Королев попробовал нахмуриться, но ничего не получилось, и он ответно улыбнулся:

— Я не Вольф Мессинг. Но если ты, Дмитрий Иванович, о хорошем думал, то я с тобой заодно. — И деловито: — Потри-ка щеки и нос, они у тебя что-то побелели.

Шли они в обком и в облисполком, чтобы получить согласие на одно хорошее дело. Инициатором его стал не кто иной, как Горюшкин-Сорокопудов. После победы под Москвой старый художник послал свой золотой портсигар генералу Жукову. И написал Георгию Константиновичу очень теплое письмо, в котором просил употребить скромный его дар на укрепление мощи славной Красной Армии. Жуков поблагодарил Ивана Силыча и подарил ему свою фотографию с надписью.

Художник сделал красивую рамку и поставил фотографию Жукова на полку, где хранил самые дорогие раритеты: портрет своего учителя Репина, маленькую акварель Левитана, резную фигурку из бивня моржа и что-то еще.

Конечно, рассуждали Королев и Муромцев, у нашей актерской братии не только золота, но и лишней одежды не найдется, но можно подготовить дополнительные спектакли, провести внеплановые концерты, выступления, весь сбор от которых пойдет на военные нужды. Например, на строительство боевого самолета «Советский артист». Чем плохо?

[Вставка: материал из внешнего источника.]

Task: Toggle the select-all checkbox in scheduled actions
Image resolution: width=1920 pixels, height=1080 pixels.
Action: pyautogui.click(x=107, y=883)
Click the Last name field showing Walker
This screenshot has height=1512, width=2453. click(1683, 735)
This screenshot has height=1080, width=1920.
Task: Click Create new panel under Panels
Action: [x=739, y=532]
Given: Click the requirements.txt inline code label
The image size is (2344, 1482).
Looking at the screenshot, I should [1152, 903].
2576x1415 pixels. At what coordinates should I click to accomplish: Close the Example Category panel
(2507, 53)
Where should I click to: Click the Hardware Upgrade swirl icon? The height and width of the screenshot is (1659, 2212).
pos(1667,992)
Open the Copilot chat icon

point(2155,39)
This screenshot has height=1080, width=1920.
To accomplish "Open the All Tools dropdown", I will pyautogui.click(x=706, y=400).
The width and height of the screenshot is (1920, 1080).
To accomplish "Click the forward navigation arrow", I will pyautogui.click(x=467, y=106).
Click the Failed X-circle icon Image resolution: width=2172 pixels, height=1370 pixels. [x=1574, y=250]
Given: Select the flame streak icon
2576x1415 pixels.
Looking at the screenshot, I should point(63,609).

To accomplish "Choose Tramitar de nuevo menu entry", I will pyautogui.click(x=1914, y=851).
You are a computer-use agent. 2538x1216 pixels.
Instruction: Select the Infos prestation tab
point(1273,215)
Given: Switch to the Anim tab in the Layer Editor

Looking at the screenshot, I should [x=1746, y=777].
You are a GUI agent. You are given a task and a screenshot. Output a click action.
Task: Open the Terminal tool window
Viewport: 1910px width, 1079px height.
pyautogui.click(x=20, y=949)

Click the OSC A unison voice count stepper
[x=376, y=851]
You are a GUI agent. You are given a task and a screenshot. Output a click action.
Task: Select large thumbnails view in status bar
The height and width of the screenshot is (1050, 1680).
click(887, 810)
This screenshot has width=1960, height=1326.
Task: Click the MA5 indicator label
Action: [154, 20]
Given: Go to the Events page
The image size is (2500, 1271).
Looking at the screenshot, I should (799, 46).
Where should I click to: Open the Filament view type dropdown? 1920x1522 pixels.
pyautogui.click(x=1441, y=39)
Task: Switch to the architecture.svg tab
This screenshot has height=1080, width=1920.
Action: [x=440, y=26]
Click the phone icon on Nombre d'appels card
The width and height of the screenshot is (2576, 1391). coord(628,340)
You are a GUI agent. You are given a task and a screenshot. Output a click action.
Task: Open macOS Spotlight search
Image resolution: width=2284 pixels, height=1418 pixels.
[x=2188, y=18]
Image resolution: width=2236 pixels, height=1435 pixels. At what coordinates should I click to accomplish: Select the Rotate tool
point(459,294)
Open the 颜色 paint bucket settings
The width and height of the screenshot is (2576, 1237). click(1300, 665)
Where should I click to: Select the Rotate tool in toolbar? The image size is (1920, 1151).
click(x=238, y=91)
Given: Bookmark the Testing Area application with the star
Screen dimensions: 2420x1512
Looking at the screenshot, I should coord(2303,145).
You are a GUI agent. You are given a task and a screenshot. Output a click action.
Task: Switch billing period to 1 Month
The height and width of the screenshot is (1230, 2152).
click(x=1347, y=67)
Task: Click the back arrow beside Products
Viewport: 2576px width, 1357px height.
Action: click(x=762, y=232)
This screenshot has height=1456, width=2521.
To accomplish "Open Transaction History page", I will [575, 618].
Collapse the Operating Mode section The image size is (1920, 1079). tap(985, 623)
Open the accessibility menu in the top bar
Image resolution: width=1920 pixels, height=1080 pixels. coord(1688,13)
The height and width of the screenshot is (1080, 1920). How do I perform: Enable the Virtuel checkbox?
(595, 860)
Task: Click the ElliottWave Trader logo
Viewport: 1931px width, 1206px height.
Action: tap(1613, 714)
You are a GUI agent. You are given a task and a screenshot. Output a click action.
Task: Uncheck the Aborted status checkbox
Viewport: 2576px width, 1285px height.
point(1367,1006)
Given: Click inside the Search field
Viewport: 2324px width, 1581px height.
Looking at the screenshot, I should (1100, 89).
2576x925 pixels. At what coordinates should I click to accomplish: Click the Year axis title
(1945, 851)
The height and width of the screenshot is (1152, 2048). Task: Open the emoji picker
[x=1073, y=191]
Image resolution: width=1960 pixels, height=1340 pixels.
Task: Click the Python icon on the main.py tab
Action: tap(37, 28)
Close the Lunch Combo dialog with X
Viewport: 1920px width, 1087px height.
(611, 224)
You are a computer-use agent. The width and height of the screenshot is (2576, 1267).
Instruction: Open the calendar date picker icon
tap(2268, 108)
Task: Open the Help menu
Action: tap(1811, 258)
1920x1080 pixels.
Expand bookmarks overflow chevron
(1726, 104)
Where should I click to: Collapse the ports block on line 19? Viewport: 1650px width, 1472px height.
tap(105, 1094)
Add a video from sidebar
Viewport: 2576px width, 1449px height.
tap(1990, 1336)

Предварительно Королев собрал у себя всех руководителей учреждений искусств: Треплева и Белова, Вазерского и Чарского, Бегака и Сологуба и заручился полным их согласием. И, как всегда, первым высказался Константин Акимович Сологуб: ударим, мол, фашистов нашим трудовым артистическим рублем, И заверил, что руководимый им цыганский ансамбль и в этом патриотическом начинании не подкачает, не останется позади.

— Хм… Энергичный всё же товарищ этот самый Акимыч, — задумчиво говорил после совещания Королев. — Может, довольно ему с цыганами возиться? Что-нибудь посерьезнее ему поручить?..

— Больно уж дубоват, — сомневался Дмитрий. — Чего стоит один, его «артистический» рубль!

— А тебе вынь да положь эрудита, — недовольно пробурчал Королев, но разговор о выдвижении Сологуба так и остался незавершенным.